La ePublication retient comme hypothèse de recherche que les positions défendues par la France comme par le Royaume-Uni au sein de l’UEO s’inscrivent dans la continuité de leurs orientations générales concernant le développement de la défense européenne: Paris soutient un dispositif proprement européen, rattaché aux Communautés européennes (CE), tandis que Londres privilégie l’OTAN. Les recherches documentaires ont permis d’examiner comment ces orientations stratégiques distinctes ont structuré les débats au sein de l’UEO sur les grandes questions de défense et de sécurité qui ont jalonné la période 1954-1982[1]. L’analyse des échanges entre le Conseil et l’Assemblée de l’UEO[2] sur les sujets de défense rend compte, de façon complémentaire, des dynamiques politiques intra-institutionnelles et de leurs influences sur les rapports franco-britanniques. L’ensemble des débats au sein de l’UEO, entre ses États membres ou ses organes politiques, fournissent une mise en perspective de la dépendance du processus d’établissement d’une défense européenne à l’égard des impulsions (ou des absences d’impulsion) du couple franco-britannique.

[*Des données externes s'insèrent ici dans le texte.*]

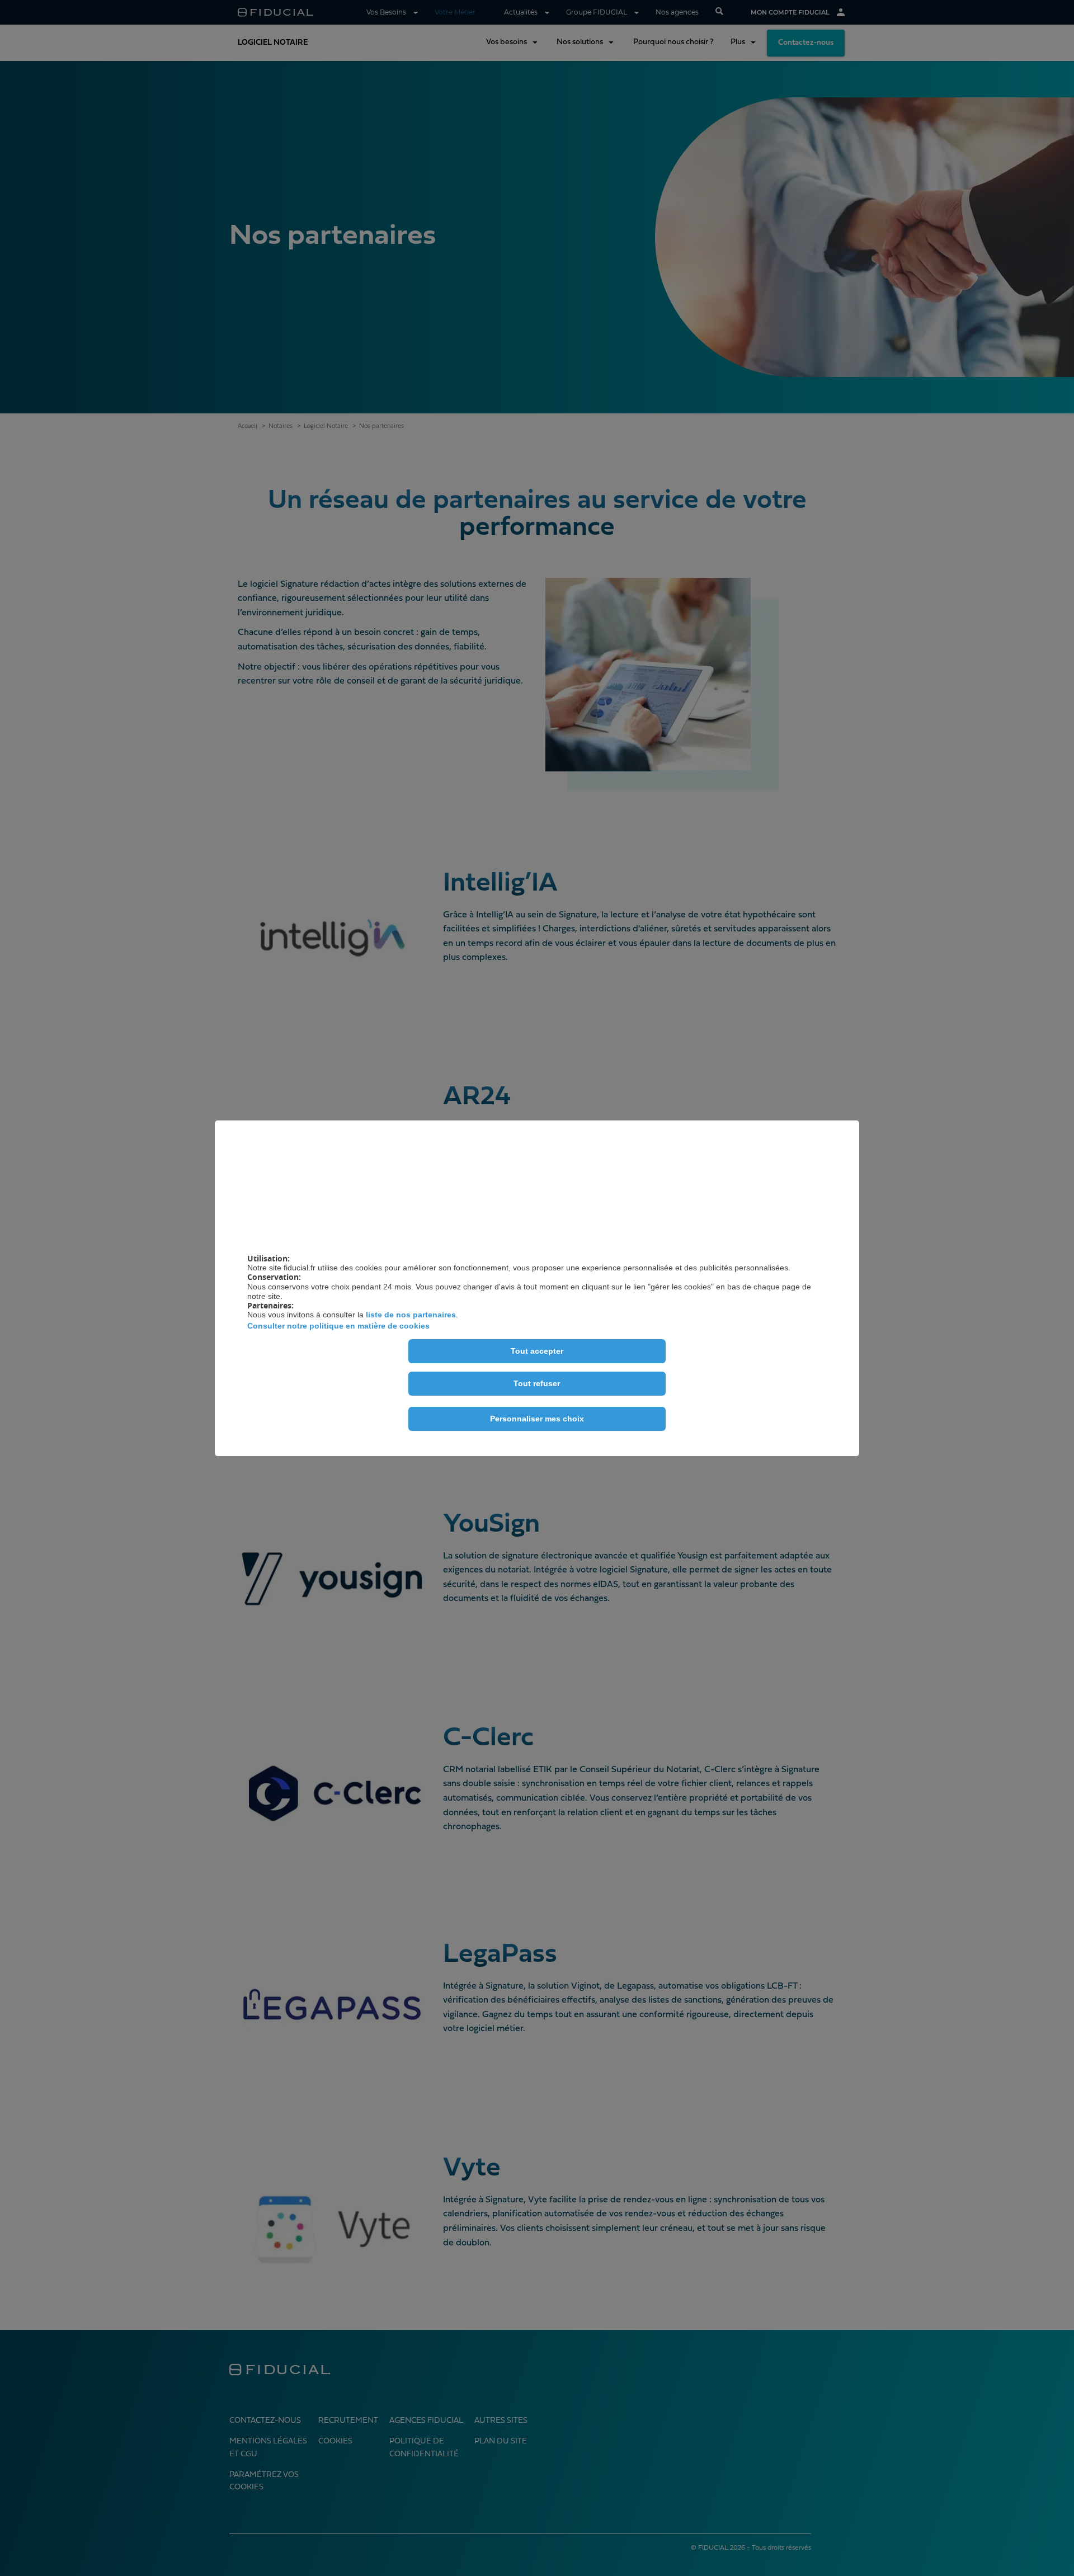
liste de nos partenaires (411, 1314)
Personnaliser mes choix (537, 1418)
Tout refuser (537, 1383)
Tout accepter (537, 1350)
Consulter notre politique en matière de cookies (338, 1325)
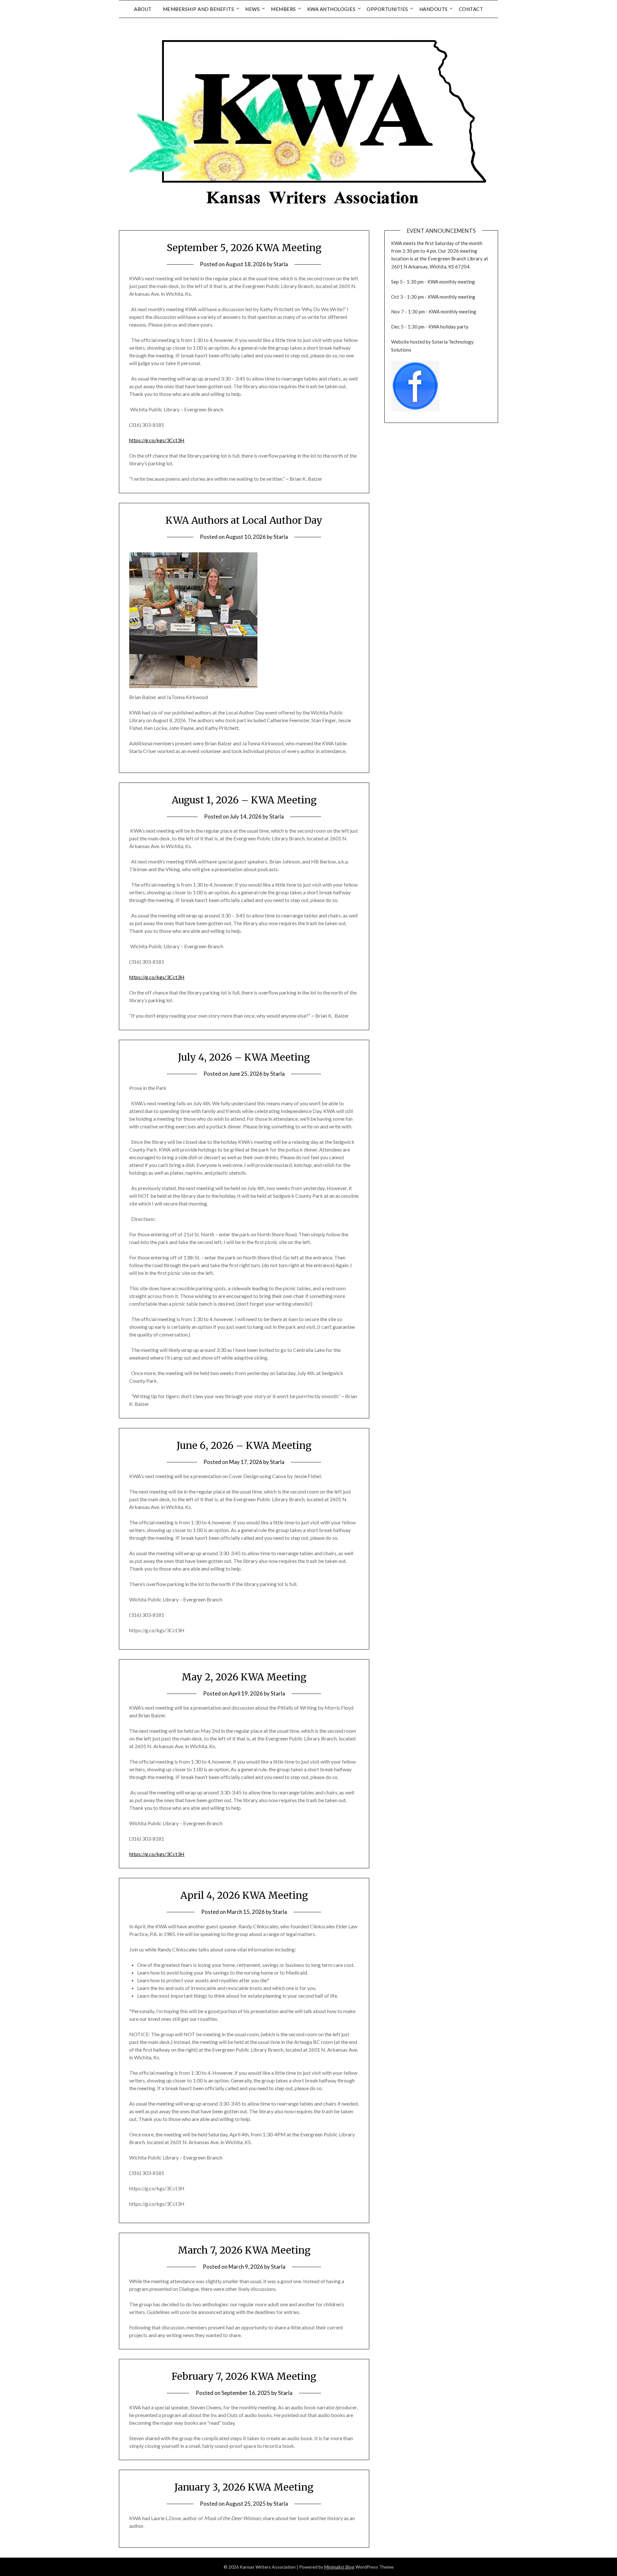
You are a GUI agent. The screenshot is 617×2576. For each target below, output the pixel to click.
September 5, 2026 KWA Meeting (244, 247)
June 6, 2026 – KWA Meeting (244, 1445)
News (252, 9)
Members (283, 9)
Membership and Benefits (198, 9)
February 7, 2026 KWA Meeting (244, 2376)
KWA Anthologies (331, 9)
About (143, 9)
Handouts (433, 9)
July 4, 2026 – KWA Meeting (244, 1057)
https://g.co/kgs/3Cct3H (156, 440)
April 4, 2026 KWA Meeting (244, 1895)
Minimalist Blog (339, 2567)
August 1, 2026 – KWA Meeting (244, 800)
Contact (471, 9)
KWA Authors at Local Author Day (243, 520)
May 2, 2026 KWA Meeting (244, 1677)
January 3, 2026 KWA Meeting (243, 2487)
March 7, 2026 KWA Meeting (244, 2250)
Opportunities (387, 9)
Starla (280, 264)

De façon plus spécifique, la sélection documentaire retenue dans la ePublication repose en premier chef sur une consultation et une analyse méthodique des archives de l’UEO. Celles-ci sont contrastées avec des documents diplomatiques nationaux. Cette confrontation vise d’une part, à identifier les constantes/variantes des positions de la France et du Royaume-Uni en fonction du cadre où elles sont exprimées (national/multilatéral), ainsi que les convergences/divergences entre les positions des deux pays. D’autre part, l’analyse de discours permet d’évaluer le rôle de l’organisation et ses compétences au regard de la reconnaissance d’une légitimité d’action par la France et/ou le Royaume-Uni ou, inversement, par la constatation d’expressions d’unilatéralité ou de l’importance d’autres organisations dans les thématiques traitées. Ces expressions sont attribuées principalement aux acteurs nationaux, ministres, ambassadeurs, et accessoirement aux organes mêmes de l’UEO. L’analyse de la documentation, et en particulier des discours des ministres ou des ambassadeurs, est opérée pour chacune des quatre thématiques retenues dans la ePublication.


La ePublication thématique «Jeux et enjeux diplomatiques franco-britanniques au sein de l’UEO (1954-1982)» est complétée par un article scientifique sous la forme d’un ePaper. Celui-ci développe et dégage les conclusions d’une analyse originale basée sur une sélection de ressources publiées au titre de la ePublication. Appliquant les principes méthodologiques classiques des sciences sociales et humaines, l’analyse bénéficie de l’apport des outils et des méthodologies issues des humanités numériques et plus particulièrement d’une édition TEI (Text Encoding Initiative)[3].


L’encodage XML-TEI appliqué, à titre expérimental, à un ensemble de documents de la section sur les questions liées à la base industrielle et technologique de défense (BITD), a pour but de répondre à nos questions de recherche, en identifiant des «patrons linguistiques» concernant la question de l’armement dans les discours des intervenants identifiés, notamment les représentants britanniques et français et les représentants institutionnels, à savoir les représentants du Conseil (président de session), de l'Agence pour le contrôle des armements (ACA) et du Comité permanent des armements (CPA). Puis, éventuellement, de parvenir à de nouvelles pistes de recherche.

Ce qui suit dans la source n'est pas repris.